Most weeks, it meant we’d go to Damon’s, a chain barbecue joint, and play NTN Trivia, drinking enormous beers and giggling from the back row as we skunked the regulars.  Chris would cover sports and science and I’d cover most everything else.

One weekend, we discovered there was going to be a Cardboard Boat Regatta at the Postl Point Outdoor Recreation area. I used to go to Postl Point and rent canoes and sailboats after work, because it was half price from 5 – 7 PM. I could paddle around to my heart’s content for a good hour for about $.50.  The sailboat was more like $5, but I only did that once because I found out that sailing is not that much fun.
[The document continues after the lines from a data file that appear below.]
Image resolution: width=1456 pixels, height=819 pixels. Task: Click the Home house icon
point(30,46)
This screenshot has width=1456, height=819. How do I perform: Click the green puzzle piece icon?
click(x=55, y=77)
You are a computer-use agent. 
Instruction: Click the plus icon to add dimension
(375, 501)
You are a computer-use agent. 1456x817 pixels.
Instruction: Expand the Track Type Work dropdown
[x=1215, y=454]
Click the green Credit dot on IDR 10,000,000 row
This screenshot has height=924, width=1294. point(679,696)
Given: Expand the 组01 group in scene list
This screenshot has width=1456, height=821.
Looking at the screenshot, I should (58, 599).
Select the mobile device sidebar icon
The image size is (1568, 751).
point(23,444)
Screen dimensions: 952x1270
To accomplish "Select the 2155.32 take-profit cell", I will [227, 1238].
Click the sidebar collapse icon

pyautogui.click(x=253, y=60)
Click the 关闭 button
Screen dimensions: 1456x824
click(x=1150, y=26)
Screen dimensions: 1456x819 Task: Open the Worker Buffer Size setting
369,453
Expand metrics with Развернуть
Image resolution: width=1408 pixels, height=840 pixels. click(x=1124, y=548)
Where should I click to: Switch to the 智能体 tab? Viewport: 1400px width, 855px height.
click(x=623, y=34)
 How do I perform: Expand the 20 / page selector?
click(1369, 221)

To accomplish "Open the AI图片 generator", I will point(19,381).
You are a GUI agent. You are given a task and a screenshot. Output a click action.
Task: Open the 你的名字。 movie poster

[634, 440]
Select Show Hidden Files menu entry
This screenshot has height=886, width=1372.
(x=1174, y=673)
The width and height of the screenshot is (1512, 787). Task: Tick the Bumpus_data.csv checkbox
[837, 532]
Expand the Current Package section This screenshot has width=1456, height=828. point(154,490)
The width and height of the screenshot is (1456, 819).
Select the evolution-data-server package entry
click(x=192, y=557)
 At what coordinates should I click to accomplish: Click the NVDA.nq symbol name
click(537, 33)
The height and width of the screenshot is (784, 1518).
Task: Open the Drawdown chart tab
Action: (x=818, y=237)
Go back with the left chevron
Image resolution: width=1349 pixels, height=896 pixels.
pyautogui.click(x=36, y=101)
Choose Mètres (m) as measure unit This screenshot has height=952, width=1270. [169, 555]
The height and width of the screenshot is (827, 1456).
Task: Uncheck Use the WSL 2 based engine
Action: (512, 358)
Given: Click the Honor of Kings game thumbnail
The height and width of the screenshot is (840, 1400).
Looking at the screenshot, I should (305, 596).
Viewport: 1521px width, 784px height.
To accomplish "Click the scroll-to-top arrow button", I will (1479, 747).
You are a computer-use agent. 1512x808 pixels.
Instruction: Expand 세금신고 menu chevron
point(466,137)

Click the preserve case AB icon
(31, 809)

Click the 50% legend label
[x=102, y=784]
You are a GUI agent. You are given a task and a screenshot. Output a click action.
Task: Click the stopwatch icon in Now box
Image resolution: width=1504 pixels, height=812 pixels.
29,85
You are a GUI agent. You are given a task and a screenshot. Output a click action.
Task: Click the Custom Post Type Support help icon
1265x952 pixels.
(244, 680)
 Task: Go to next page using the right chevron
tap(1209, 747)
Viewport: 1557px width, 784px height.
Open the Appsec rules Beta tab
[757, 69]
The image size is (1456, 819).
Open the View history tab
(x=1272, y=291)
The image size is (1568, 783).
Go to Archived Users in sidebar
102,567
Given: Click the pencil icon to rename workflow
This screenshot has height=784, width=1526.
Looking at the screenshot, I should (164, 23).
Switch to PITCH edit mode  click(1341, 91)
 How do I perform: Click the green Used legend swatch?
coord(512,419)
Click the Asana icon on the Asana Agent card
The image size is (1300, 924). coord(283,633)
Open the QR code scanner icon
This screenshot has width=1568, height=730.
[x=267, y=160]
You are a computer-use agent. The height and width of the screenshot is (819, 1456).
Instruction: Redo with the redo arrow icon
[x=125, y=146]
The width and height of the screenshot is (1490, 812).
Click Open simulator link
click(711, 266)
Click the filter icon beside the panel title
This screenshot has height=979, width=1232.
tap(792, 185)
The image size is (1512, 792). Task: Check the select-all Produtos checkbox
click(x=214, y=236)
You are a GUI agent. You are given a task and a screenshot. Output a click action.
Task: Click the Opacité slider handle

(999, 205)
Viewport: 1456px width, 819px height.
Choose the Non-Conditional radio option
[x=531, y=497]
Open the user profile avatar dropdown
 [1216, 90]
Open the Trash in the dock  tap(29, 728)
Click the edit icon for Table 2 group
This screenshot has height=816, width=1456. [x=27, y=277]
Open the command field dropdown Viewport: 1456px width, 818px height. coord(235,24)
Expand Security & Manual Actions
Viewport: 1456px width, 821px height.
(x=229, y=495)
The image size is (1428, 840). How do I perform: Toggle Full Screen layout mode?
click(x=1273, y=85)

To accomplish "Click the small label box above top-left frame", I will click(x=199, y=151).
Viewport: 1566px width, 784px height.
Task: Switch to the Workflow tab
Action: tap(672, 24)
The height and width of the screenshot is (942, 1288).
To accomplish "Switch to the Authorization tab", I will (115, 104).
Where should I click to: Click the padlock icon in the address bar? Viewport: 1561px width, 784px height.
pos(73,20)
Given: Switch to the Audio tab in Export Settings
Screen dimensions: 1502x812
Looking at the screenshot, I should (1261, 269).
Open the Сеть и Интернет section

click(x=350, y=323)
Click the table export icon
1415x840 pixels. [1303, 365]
Especially when you inattentively forget to duck when the wind changes, and get smacked upside the head with a metal beam.

You might assume that a Cardboard Boat Regatta means small model cardboard boats. You would be very wrong.

The rules were simple. The boat had to be made of cardboard. You could seal it with duct tape, paint, varnish, or whatever, but it had to be built from regular old corrugated cardboard. It had to be propelled by cardboard, preferably a paddle. Again, it could be sealed, but it had to be made from cardboard. It could be shaped like a canoe, a riverboat, a rowboat, Noah’s Ark, a Viking longship, the shark from Jaws, whatever.

And it had to carry a crew of two adults about 50 yards out to a buoy and back.

There were additional awards available: Best Costume, Best Theme, The Titanic Award for Most Dramatic Sinking…

And oh, yes. Many of them sank. Most of them sank. Like a rock. Like a cardboard rock loaded down with costumed and half-inebriated Airmen.

It was glorious. 

The Noah’s Ark boat, in addition to its human crew (which consisted, naturally, of a man and a woman) held about a dozen stuffed animals. The two women on the Viking ship crew wore horned helmets and bullet bras.  Two guys on the Shark had shredded pants legs painted bloody red at the bottom.

There were two canoes that probably are still seaworthy, they had so much varnish and duct tape applied. The yellow one named “Banana Boat” won, I think. But it didn’t really matter.

Chris, his friend Derrick and I sat on the bank and watched, a 12 pack of beers split between the two guys. I was designated driver.  For some reason which I cannot at present recall, the boys decided to start singing a particularly dirty Prince song as we walked back to the car afterwards. Very loudly. The mom with three or four little kids we passed seemed to not really appreciate their performance.

I loaded them into the car, and headed home. For some reason, Chris decided that it would be a good idea for him to try to get something out of the back seat, which resulted in his knee accidentally throwing the gear shift from Drive into Neutral at 55 mph.

It was a memorable day. Everybody had the luxury of acting a little stupid. Nobody got hurt (unless you count the little kids who heard some R-rated Prince lyrics).  I tend to complain a lot about how unpleasant my twenties were, but there were also a lot of days like that Saturday.

I’ve been taking my kayak out a lot lately at Buffalo Trace Park. My boat is yellow like the Banana Boat. From time to time, as I’m paddling around and looking through the murky water at the fish and turtles below, I remember the Cardboard Boat Regatta and smile.

Sometimes I start singing a Prince song quietly to myself.